People For the American Way Executive Vice President Marge Baker released the following statement:

“Robert Bacharach’s confirmation to the Tenth Circuit Court of Appeals is good news for residents of Oklahoma, Kansas, New Mexico, Colorado, Wyoming and Utah, who will now see their justice system move a little more smoothly. Circuit courts have a tremendous influence on Americans’ pursuit of justice and the shape of American law, since the only higher court – the Supreme Court – hears so few cases. But the extraordinary delay in confirming Bacharach is a stark symbol of the dysfunction that Senate Republicans have brought to the judicial confirmations process.

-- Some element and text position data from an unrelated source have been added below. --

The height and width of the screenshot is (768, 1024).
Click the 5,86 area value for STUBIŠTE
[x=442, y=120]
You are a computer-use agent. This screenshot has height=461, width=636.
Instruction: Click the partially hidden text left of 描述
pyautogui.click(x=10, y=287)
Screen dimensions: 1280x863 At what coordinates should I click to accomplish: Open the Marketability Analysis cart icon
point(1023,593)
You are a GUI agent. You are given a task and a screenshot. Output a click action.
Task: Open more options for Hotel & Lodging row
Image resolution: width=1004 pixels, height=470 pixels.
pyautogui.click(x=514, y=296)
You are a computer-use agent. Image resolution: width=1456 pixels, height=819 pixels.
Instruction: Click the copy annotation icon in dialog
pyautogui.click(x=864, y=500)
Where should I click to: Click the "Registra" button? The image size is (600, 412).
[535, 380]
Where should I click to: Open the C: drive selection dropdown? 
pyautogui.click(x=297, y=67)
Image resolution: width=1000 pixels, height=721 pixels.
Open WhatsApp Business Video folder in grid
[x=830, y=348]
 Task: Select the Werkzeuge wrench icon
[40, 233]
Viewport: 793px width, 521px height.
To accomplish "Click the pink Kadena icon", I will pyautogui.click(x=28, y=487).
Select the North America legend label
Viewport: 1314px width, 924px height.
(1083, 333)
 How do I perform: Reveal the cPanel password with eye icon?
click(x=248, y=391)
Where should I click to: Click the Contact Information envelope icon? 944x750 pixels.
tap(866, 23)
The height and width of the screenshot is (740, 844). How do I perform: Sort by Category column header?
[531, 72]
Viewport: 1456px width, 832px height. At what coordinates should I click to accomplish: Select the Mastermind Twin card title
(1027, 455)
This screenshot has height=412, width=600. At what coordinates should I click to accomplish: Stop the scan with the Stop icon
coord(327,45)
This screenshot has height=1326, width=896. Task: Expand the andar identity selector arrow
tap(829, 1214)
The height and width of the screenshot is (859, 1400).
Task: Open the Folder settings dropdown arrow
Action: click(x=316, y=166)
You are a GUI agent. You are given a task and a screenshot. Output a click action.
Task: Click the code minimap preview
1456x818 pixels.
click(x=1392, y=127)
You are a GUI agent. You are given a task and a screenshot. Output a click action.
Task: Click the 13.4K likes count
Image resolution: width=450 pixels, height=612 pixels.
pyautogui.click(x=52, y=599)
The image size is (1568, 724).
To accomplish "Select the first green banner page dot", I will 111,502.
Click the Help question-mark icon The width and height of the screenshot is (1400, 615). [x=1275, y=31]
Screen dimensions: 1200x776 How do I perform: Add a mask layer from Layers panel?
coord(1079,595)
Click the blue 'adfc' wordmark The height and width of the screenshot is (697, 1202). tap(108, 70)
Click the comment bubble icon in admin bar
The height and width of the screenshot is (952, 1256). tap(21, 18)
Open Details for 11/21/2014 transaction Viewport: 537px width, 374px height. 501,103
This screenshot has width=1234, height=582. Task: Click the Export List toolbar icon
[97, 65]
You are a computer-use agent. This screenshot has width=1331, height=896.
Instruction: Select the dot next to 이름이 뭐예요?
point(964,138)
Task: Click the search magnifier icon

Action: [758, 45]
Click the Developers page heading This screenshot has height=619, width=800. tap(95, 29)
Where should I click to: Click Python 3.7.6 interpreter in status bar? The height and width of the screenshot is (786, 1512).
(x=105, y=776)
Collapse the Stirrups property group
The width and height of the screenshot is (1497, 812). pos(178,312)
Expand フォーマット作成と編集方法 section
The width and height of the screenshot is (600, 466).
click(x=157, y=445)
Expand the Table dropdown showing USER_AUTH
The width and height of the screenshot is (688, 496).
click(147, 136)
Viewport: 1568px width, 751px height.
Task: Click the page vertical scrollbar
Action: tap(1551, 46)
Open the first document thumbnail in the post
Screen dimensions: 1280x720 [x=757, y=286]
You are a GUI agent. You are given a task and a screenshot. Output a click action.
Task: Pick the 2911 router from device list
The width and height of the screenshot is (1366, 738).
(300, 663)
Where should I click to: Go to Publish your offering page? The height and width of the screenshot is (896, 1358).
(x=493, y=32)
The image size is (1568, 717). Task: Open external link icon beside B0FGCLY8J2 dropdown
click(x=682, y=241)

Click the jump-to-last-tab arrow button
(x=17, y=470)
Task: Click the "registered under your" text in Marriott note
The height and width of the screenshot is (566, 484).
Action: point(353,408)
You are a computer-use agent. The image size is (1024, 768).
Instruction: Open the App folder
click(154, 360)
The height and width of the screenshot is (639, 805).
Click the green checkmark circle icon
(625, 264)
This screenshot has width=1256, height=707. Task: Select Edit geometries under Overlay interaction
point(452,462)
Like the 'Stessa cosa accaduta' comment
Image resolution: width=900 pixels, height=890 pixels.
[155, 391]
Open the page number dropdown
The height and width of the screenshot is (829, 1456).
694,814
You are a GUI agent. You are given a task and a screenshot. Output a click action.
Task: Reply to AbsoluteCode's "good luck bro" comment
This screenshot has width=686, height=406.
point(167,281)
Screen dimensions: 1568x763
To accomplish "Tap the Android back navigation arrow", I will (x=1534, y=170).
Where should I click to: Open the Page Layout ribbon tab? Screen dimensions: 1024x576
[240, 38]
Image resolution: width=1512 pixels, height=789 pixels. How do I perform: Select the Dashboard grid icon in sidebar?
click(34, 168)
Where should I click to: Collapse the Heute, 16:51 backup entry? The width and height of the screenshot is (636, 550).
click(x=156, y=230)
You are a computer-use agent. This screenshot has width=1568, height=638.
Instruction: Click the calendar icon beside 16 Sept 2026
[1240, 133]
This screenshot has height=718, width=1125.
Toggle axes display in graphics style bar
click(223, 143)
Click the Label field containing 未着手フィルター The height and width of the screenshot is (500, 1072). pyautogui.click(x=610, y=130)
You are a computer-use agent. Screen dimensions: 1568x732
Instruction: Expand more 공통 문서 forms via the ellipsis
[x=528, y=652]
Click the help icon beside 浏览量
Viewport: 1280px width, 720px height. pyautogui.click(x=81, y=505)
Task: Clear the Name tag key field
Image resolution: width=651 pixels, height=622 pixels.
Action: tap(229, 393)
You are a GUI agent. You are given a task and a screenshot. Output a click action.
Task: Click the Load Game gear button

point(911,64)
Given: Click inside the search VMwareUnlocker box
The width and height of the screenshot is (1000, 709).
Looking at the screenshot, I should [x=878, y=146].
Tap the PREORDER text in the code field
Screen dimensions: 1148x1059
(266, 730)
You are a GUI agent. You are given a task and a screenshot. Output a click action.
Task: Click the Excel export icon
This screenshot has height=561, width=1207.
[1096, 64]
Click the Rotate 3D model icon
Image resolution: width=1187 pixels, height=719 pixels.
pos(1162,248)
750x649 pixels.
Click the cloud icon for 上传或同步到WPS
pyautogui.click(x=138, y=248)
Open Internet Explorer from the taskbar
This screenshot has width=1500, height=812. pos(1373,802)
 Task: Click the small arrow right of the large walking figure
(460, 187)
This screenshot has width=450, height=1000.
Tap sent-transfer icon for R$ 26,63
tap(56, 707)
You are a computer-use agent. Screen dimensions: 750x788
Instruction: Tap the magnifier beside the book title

“When President Obama nominated Bacharach in January 2012, his nomination was greeted enthusiastically by Sens. Inhofe and Coburn. In June, his nomination passed smoothly through the Judiciary Committee, where it was approved with broad bipartisan support. Then, Senate Republicans proceeded to stall his nomination on the Senate floor for no apparent reason. At the end of July, Majority Leader Harry Reid tried to hold a vote on Bacharach’s nomination, but was met with a purposeless GOP filibuster. Sen. Coburn had said such sabotage of his state’s nominee would be ‘stupid,’ but he and Sen. Inhofe ended up cooperating with their party’s leadership and refusing to help break the filibuster.

“I hope that today’s long-overdue confirmation of Bacharach signals a new willingness from the Senate GOP to work to quickly consider and vote on the president’s nominees. They have a lot of work to do. Three additional federal circuit court judges are awaiting votes from the full Senate: Caitlin Halligan, President Obama’s nominee to fill one of four vacancies on the DC Circuit Court of Appeals, who was first approved by the Judiciary Committee in 2011; Third Circuit nominee Patty Shwartz, who has been on the Senate calendar for a year; and Federal Circuit nominee Richard Taranto, who has waited 11 months for a Senate vote.

“Last term, President Obama’s confirmed federal judicial nominees waited an average of three times as long between committee approval and confirmation as did President Bush’s first-term nominees. As the nation suffers the consequences of a federal courts vacancy crisis that it the Senate GOP has helped to perpetuate, Republicans can and must do better.”